Spanish Prime Minister Pedro Sánchez wants to make the fight against disinformation a priority with a plan for “democratic renewal”, though the country’s conservative opposition has blasted it as an attempt to censor critical media.
Sánchez is to join Brazilian President Luiz Inácio Lula da Silva to discuss the issue Tuesday (24 September) on the sidelines of the UN General Assembly in New York.
Brazil’s Supreme Court recently ordered a block on Elon Musk’s X social network after it failed to respect judicial orders regarding “fake news”.
Sánchez’s leftist government unveiled last week a plan for fighting fake news over the remaining three years of his term.
It includes the creation of a public registry listing newspapers, their owners and their advertising revenues, as well as measures to increase the right to privacy and the correction of inaccurate information.
Sánchez announced earlier this year that he would take steps to fight a “filth factory” spreading “disinformation and defamation”.
The move came after a court opened an inquiry into his wife, Begona Gomez, over allegations of corruption and influence-peddling filed by a group with links to the far right.

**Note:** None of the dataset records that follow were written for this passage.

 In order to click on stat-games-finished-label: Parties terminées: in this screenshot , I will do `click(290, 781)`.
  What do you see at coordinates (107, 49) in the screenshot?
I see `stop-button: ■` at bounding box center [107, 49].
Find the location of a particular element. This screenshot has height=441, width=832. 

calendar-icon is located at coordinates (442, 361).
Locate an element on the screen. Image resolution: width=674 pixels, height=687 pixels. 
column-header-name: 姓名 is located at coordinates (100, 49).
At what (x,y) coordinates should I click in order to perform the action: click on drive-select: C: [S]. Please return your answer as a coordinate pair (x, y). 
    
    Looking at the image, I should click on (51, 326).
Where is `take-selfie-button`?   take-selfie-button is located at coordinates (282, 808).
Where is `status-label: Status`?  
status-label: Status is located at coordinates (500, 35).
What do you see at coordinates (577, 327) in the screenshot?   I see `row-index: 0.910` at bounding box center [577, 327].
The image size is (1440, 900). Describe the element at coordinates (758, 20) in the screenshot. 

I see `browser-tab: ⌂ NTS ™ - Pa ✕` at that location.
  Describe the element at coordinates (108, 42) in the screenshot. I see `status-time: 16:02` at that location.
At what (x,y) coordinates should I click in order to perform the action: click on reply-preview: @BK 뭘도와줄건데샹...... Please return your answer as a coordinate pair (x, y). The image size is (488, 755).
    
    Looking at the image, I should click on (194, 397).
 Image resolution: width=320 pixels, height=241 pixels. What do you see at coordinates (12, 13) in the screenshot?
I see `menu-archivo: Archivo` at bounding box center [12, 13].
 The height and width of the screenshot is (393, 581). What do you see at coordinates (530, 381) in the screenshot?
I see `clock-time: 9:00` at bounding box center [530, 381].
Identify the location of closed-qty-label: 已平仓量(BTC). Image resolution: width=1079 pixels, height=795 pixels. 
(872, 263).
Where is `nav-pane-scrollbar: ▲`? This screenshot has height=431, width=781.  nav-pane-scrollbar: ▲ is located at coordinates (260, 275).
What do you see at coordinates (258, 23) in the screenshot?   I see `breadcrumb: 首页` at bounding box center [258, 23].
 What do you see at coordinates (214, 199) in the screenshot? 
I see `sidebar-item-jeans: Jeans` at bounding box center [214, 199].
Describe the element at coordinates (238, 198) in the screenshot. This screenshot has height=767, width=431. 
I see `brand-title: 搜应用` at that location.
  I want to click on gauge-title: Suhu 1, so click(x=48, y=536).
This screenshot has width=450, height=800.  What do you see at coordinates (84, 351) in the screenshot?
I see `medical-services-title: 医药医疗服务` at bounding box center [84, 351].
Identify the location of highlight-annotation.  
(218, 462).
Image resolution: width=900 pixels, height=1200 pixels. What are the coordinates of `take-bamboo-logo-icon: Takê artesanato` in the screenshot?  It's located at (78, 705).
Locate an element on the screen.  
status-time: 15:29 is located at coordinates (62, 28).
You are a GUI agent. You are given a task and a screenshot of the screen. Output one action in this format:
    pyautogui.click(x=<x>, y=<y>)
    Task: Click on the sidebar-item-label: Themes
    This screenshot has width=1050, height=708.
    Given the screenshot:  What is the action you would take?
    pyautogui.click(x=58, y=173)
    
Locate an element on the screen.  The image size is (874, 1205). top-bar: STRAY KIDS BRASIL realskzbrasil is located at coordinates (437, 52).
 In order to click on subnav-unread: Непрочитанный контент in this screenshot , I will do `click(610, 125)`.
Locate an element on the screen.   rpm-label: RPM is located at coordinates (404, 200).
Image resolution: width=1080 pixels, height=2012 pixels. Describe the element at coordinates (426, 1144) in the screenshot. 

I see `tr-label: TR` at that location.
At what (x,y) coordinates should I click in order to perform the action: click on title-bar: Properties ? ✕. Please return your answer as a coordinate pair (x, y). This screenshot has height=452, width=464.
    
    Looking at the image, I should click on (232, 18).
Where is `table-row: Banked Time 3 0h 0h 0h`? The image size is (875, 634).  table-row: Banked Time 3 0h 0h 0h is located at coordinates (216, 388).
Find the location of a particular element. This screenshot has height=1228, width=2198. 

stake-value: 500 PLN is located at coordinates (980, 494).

The group has said its claims against Gomez were based on media reports.
Franco comparison
Raúl Magallón, a communications professor at Madrid’s Carlos III University, said the government’s measures were “a step in the right direction” but “won’t solve all the problems”.
“Insofar as they can help increase public confidence in the media, I think that is positive,” he told AFP.
But the head of the main conservative opposition Popular Party (PP), Alberto Núñez Feijóo, called the plan “an offensive against judges, journalists and the media, a plan for censorship”.
“We haven’t seen anything like this since Franco,” he said in parliament, referring to Francisco Franco, the dictator who ruled Spain until his death in 1975.
Magallón said the legacy of the Franco dictatorship, which tightly controlled the media, made any sort of press regulations a sensitive issue in Spain.
Most of the measures proposed by Sánchez’s government would bring Spain in line with the European Media Freedom Act, approved by the European Parliament in March with the backing of the PP’s four European lawmakers.
“This is yet another contradiction by the Popular Party,” Paloma Roman, a political scientist at Madrid’s Complutense University, told AFP.
“I think the PP will continue because its objective is to continue its frontal opposition” to the government, she said.
‘International leadership role’
While many of the government’s proposals would transpose binding EU regulations, some will require the approval of new laws.
That poses a challenge for Sánchez’s government, which lacks a majority in Spain’s deeply fragmented parliament.
“It will take time to materialise, if that is even possible,” Roman said.
Cristina Monge, a political scientist, said the government’s proposals were more complicated than had been expected.
“We all thought at the time that this plan would be something simple, but we have seen that this is not the case, so I don’t know exactly how all this is going to come about,” she told AFP.
But Monge said that even if Sánchez fails to win majority support for his plan, the Socialist premier could see this as an opportunity to enhance his international stature.
“I think that Pedro Sánchez will want to play an international leadership role on the issue of disinformation, and this meeting with Lula is an example of this,” she said.